Collected data entries:

────────

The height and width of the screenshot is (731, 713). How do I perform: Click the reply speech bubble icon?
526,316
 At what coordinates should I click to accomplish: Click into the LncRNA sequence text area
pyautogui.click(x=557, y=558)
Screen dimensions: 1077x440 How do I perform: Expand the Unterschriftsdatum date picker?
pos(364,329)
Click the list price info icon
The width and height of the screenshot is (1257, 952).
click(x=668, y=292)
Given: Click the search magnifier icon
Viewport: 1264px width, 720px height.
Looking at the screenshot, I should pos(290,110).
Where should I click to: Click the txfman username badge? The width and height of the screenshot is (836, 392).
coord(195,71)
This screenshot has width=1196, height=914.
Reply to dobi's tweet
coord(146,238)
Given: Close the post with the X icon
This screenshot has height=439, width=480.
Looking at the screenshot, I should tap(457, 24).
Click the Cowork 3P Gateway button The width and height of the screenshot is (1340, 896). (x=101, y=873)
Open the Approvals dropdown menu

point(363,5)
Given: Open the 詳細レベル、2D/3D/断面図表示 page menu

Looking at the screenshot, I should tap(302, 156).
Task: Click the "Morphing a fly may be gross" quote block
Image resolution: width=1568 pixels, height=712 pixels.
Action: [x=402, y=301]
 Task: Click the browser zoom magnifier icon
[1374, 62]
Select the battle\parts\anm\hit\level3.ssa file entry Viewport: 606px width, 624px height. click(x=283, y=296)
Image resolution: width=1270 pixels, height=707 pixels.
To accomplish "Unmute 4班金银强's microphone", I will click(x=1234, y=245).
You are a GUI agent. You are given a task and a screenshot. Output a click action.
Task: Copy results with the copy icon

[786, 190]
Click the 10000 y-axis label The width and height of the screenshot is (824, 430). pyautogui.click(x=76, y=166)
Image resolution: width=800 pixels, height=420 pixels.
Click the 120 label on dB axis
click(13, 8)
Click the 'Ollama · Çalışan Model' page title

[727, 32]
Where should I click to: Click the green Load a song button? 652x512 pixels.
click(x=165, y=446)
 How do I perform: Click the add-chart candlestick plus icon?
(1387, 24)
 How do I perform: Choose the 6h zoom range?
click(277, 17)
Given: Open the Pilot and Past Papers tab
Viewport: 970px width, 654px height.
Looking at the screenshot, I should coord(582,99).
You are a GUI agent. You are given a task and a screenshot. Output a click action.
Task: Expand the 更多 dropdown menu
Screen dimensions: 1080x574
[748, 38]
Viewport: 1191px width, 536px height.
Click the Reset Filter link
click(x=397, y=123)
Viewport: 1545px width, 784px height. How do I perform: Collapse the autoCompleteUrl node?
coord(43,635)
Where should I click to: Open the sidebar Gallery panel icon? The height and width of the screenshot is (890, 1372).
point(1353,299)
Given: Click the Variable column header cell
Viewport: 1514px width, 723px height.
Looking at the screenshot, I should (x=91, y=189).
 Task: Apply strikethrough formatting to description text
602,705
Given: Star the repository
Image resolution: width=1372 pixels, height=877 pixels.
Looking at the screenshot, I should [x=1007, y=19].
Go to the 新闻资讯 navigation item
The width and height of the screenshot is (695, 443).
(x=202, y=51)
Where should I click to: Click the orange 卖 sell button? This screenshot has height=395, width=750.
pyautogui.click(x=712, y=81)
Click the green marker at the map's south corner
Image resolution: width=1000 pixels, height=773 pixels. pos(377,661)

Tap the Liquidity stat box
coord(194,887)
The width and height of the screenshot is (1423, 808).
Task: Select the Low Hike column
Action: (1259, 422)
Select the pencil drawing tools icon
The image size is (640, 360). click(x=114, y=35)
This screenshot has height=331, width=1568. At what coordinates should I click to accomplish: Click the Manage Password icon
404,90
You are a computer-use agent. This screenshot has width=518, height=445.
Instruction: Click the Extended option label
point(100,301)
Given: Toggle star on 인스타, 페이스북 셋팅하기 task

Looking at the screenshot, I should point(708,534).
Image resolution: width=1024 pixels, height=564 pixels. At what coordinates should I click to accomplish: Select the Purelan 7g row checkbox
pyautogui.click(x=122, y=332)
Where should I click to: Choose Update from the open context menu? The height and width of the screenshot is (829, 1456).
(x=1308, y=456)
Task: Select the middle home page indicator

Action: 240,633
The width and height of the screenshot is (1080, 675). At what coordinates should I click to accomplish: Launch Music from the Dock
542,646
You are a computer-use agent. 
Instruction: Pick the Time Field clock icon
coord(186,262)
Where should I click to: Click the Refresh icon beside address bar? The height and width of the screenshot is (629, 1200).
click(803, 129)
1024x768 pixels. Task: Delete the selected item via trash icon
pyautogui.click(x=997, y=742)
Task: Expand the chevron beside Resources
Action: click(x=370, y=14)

────────

Aim of the exercise: Copy out, word for word, the part of the entries above that begins at the line with "Where should I click to: Click the txfman" and ends at the line with "Given: Close the post with the X icon", including both.

Task output:
Where should I click to: Click the txfman username badge? The width and height of the screenshot is (836, 392).
coord(195,71)
This screenshot has width=1196, height=914.
Reply to dobi's tweet
coord(146,238)
Given: Close the post with the X icon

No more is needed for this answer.